Folders must be created on the NFS prior to job execution.

If the submitted record is identical to the existing record, no update is performed. The job can be configured to be sensitive to the record field order by clearing the “Ignore differences in field sequence” field.

Files are processed in order of create date: If two files are submitted for the same IE metadata, both files will be processed, but the later file will overwrite the record provided in the earlier file.

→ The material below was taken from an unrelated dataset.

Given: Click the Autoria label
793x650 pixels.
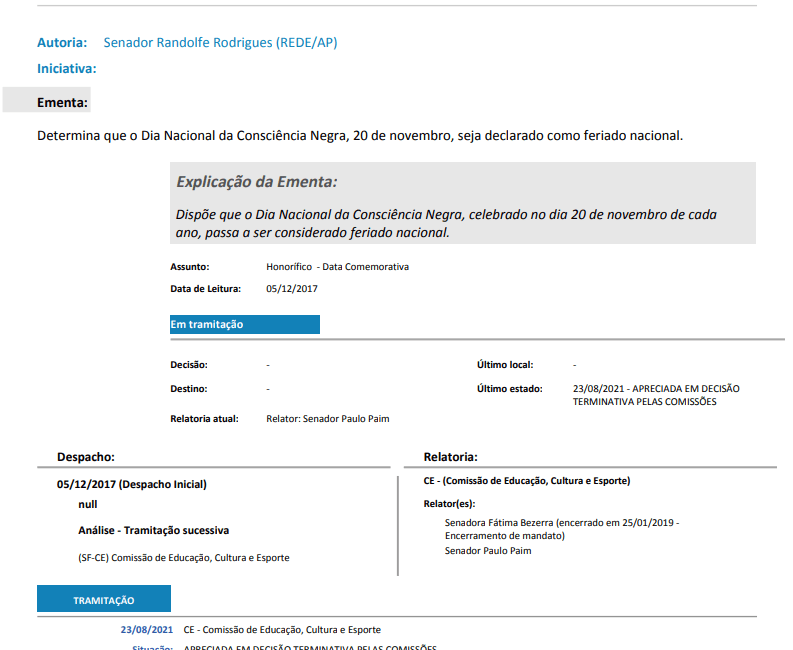Looking at the screenshot, I should click(x=62, y=42).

Scheduling is similar to the scheduling infrastructure in use throughout Rosetta.

Error Handling

Upon execution, the Metadata Update job generates two sub-folders: done (where files are moved if update is successful) and error (if unsuccessful). The following exceptions are handled:

ReasonResult
User insufficient roleJob aborts
Invalid XMLError
IE does not exist or deletedError
IE is still in SIP processing stageSkip; file remains in folder for processing by a future job execution
Unsupported metadata typeError
IE is lockedError; this is in order to prevent accidental overwriting of changes in progress
Insufficient permission to update IE (IE owned by another institution)Error

Logging

A metadata job can complete with one of three statuses:
1. Success
2. Complete with warnings – one or more IEs was not updated because no changes were found
3. Error – one or more IEs was could not be updated because of an error (see above – Error Handling)
The log will state the failure reason and reference the relevant updateMD file for each IE that was not updated:

Mon Dec 28 05:44:00 IST 2015   INFO   IE IE3129 has been successfully updated
Mon Dec 28 05:44:01 IST 2015   WARN   IE IE3135 was not updated. Reason: No change in metadata. File name is updateMD-IE23423-dc.xml
Mon Dec 28 05:44:01 IST 2015   ERROR   IE could not be updated, XML is not well-formed or invalid. File name is updateMD-IE32485-dc.xml
Mon Dec 28 05:44:02 IST 2015   WARN   IE IE3138 was not updated. Reason: No change in metadata. File name is updateMD-IE3224-source-marc-234532.xml
Mon Dec 28 05:44:02 IST 2015   INFO   Job completed with Errors

Examples

An example of a dc update file:

<?xml version="1.0" encoding="UTF-8"?>
<updateMD xmlns="http://com/exlibris/digitool/repository/api/xmlbeans">
<PID>IE3818</PID>
<metadata>
<type>descriptive</type>
<subType>dc</subType>
<content>
<![CDATA[<dc:record xmlns:dc="http://purl.org/dc/elements/1.1/" xmlns:dcterms="http://purl.org/dc/terms/">
<dc:title>A new title</dc:title>
<dc:description>Lorem ipsum dolor sit amet, consectetur adipiscing elit...</dc:description>
</dc:record>]]>
</content>
</metadata>
</updateMD>

An example of a sourceMD update:

<?xml version="1.0" encoding="UTF-8"?>
<updateMD xmlns="http://com/exlibris/digitool/repository/api/xmlbeans">
<PID>IE3138</PID>
<metadata>
<mid>1830</mid>
<subType>mods</subType>
<type>source</type>
<content>
<![CDATA[<mods:mods xmlns:mods="http://www.loc.gov/mods/v3" xmlns:xsi="http://www.w3.org/2001/XMLSchema-instance">
<mods:name>
<mods:role>
<mods:roleTerm type="text">author</mods:roleTerm>
</mods:role>
<mods:namePart>HUSSAIN, JAMAN</mods:namePart>
</mods:name>
<mods:extension>
<mods:dateAccessioned encoding="iso8601">2015-02-16T04:38:59Z</mods:dateAccessioned>
</mods:extension>
<mods:extension>
<mods:dateAvailable encoding="iso8601"/>
</mods:extension>
<mods:originInfo>
<mods:dateIssued encoding="iso8601">2003-02</mods:dateIssued>
</mods:originInfo>
<mods:identifier  type="uri">http://hdl.handle.net/10673/27</mods:identifier>
<mods:language>
<mods:languageTerm authority="rfc3066">en_US</mods:languageTerm>
</mods:language>
<mods:accessCondition  type="useAndReproduction"/>
<mods:subject>
<mods:topic>AUTOMATION</mods:topic>
</mods:subject>
<mods:titleInfo>
<mods:title>AUTOMATION</mods:title>
</mods:titleInfo>
<mods:genre />
</mods:mods>]]></content>
</metadata>
</updateMD>